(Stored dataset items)
^^^^

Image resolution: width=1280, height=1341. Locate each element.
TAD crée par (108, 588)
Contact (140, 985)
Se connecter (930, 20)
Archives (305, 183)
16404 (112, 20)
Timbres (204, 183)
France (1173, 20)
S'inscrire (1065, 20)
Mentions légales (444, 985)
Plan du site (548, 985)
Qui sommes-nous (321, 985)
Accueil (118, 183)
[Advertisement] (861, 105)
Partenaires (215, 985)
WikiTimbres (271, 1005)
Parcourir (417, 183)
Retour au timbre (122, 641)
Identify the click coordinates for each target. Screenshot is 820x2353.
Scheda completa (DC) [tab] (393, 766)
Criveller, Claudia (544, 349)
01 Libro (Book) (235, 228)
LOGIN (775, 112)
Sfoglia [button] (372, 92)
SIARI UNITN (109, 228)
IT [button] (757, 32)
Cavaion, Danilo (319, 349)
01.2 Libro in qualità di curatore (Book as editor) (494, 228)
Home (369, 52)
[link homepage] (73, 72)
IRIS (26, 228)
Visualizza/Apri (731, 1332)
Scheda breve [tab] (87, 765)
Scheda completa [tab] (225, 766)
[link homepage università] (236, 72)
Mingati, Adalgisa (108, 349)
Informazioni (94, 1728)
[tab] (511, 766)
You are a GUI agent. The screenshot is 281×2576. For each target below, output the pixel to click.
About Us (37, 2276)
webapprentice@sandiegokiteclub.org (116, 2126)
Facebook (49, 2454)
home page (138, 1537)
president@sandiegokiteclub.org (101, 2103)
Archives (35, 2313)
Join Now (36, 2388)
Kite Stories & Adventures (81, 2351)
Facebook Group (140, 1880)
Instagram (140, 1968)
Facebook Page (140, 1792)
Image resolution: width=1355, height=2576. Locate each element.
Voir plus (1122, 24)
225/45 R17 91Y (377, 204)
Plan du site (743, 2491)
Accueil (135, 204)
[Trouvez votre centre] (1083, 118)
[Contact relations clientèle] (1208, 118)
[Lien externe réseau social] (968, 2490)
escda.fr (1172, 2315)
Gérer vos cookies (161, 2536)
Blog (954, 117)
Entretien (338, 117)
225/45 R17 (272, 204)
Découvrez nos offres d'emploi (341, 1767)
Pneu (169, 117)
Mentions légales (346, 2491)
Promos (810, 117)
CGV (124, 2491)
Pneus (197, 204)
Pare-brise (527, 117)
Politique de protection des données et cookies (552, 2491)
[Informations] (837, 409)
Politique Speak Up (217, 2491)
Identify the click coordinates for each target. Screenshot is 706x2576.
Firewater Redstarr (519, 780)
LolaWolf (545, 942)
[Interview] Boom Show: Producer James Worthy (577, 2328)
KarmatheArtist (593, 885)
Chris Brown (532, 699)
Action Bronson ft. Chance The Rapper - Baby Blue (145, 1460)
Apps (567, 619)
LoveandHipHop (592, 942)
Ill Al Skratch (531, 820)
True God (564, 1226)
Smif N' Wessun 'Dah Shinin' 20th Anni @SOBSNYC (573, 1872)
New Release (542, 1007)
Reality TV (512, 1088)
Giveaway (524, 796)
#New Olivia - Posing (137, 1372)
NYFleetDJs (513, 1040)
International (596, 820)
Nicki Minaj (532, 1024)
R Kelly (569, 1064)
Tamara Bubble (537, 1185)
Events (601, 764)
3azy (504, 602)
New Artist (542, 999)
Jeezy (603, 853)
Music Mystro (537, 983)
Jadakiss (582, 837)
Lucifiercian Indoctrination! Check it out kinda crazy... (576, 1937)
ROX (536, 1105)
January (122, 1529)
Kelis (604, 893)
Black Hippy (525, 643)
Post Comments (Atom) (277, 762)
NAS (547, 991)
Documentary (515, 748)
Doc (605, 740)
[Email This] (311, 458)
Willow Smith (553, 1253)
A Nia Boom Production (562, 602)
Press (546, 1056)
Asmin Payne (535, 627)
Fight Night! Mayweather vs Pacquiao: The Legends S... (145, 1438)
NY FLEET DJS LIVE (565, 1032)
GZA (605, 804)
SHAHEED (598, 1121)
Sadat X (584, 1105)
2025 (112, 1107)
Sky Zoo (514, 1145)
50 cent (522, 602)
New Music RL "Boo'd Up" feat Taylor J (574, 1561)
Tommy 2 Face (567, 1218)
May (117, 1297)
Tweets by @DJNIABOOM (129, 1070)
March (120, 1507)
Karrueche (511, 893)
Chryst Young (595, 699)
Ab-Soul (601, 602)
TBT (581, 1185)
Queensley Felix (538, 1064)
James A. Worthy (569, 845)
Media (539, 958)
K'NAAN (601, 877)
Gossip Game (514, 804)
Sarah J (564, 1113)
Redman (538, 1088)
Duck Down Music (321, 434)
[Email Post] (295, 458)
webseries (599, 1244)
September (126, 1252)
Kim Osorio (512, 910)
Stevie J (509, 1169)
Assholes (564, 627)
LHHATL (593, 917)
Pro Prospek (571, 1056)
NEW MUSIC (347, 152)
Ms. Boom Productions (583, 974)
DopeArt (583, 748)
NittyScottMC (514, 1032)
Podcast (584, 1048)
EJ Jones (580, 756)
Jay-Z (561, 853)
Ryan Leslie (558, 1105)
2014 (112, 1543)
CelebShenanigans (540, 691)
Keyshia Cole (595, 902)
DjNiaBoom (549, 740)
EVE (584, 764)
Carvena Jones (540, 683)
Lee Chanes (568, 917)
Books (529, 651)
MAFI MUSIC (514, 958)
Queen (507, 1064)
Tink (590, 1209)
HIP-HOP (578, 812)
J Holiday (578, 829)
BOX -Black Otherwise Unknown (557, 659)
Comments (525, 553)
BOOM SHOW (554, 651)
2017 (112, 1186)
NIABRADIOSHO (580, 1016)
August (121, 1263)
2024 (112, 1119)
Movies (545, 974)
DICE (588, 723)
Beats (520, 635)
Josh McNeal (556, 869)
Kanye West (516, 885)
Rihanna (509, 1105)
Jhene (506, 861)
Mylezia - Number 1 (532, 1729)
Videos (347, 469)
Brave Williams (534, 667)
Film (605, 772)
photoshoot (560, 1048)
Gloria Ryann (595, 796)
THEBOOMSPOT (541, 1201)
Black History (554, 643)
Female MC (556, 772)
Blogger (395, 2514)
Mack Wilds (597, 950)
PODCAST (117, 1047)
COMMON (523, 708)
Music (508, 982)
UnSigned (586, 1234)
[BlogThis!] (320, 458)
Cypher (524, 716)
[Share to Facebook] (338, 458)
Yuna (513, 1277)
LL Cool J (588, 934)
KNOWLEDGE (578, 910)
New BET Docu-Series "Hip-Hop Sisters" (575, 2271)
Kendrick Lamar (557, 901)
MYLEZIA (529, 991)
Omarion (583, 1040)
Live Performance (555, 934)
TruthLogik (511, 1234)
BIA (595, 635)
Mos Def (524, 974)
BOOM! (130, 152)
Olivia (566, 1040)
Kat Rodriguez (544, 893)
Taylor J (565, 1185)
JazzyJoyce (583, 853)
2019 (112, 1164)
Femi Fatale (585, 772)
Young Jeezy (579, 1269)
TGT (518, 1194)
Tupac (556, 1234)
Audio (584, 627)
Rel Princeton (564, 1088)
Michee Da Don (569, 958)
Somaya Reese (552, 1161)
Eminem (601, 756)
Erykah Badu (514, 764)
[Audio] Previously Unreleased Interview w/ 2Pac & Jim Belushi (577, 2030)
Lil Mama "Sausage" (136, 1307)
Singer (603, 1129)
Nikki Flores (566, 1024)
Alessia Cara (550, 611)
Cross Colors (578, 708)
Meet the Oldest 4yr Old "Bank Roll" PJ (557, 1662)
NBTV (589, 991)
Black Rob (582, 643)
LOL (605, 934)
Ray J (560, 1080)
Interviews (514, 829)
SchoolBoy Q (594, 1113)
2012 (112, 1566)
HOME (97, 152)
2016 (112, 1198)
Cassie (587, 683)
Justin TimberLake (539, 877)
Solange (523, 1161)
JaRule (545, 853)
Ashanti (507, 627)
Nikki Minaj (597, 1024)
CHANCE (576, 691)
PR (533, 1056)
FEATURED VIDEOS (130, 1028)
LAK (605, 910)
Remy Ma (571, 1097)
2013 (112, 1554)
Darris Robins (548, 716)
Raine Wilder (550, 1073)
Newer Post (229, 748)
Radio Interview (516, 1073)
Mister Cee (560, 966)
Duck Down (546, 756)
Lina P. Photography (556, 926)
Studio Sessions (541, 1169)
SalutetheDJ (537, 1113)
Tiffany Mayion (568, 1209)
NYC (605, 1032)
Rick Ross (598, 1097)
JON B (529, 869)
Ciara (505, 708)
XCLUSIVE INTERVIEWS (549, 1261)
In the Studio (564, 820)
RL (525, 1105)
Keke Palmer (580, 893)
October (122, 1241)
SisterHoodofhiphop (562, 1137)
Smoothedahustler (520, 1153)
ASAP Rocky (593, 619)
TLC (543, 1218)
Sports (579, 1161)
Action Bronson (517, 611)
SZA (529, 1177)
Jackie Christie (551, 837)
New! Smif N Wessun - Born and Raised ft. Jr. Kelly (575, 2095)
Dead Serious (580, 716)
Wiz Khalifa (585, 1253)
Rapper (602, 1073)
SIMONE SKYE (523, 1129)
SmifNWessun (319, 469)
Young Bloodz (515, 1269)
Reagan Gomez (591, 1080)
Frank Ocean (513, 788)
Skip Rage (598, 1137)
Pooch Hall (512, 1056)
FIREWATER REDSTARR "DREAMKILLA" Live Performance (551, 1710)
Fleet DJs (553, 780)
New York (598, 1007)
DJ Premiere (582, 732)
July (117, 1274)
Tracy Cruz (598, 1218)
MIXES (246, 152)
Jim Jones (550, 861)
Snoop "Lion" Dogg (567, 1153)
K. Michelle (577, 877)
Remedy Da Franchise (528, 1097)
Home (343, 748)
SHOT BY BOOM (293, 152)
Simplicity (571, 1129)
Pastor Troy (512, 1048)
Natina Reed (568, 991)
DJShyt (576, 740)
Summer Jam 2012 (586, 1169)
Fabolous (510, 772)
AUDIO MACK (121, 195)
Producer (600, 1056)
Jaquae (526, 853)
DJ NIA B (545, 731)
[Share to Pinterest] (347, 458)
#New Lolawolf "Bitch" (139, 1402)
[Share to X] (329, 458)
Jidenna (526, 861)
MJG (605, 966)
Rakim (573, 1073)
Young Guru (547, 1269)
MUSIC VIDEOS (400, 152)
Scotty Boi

^^^^

Task goal:
Beginning at the line above with "Jhene (506, 861)" and finishing at the line with "Ray J (560, 1080)", return each line exactly and return nothing else.

Result of the exercise:
Jhene (506, 861)
Mylezia - Number 1 (532, 1729)
Videos (347, 469)
Brave Williams (534, 667)
Film (605, 772)
photoshoot (560, 1048)
Gloria Ryann (595, 796)
THEBOOMSPOT (541, 1201)
Black History (554, 643)
Female MC (556, 772)
Blogger (395, 2514)
Mack Wilds (597, 950)
PODCAST (117, 1047)
COMMON (523, 708)
Music (508, 982)
UnSigned (586, 1234)
[BlogThis!] (320, 458)
Cypher (524, 716)
[Share to Facebook] (338, 458)
Yuna (513, 1277)
LL Cool J (588, 934)
KNOWLEDGE (578, 910)
New BET Docu-Series "Hip-Hop Sisters" (575, 2271)
Kendrick Lamar (557, 901)
MYLEZIA (529, 991)
Omarion (583, 1040)
Live Performance (555, 934)
TruthLogik (511, 1234)
BIA (595, 635)
Mos Def (524, 974)
BOOM! (130, 152)
Olivia (566, 1040)
Kat Rodriguez (544, 893)
Taylor J (565, 1185)
JazzyJoyce (583, 853)
2019 (112, 1164)
Femi Fatale (585, 772)
Young Jeezy (579, 1269)
TGT (518, 1194)
Tupac (556, 1234)
Audio (584, 627)
Rel Princeton (564, 1088)
Michee Da Don (569, 958)
Somaya Reese (552, 1161)
Eminem (601, 756)
Erykah Badu (514, 764)
[Audio] Previously Unreleased Interview w/ 2Pac & Jim Belushi (577, 2030)
Lil Mama "Sausage" (136, 1307)
Singer (603, 1129)
Nikki Flores (566, 1024)
Alessia Cara (550, 611)
Cross Colors (578, 708)
Meet the Oldest 4yr Old "Bank Roll" PJ (557, 1662)
NBTV (589, 991)
Black Rob (582, 643)
LOL (605, 934)
Ray J (560, 1080)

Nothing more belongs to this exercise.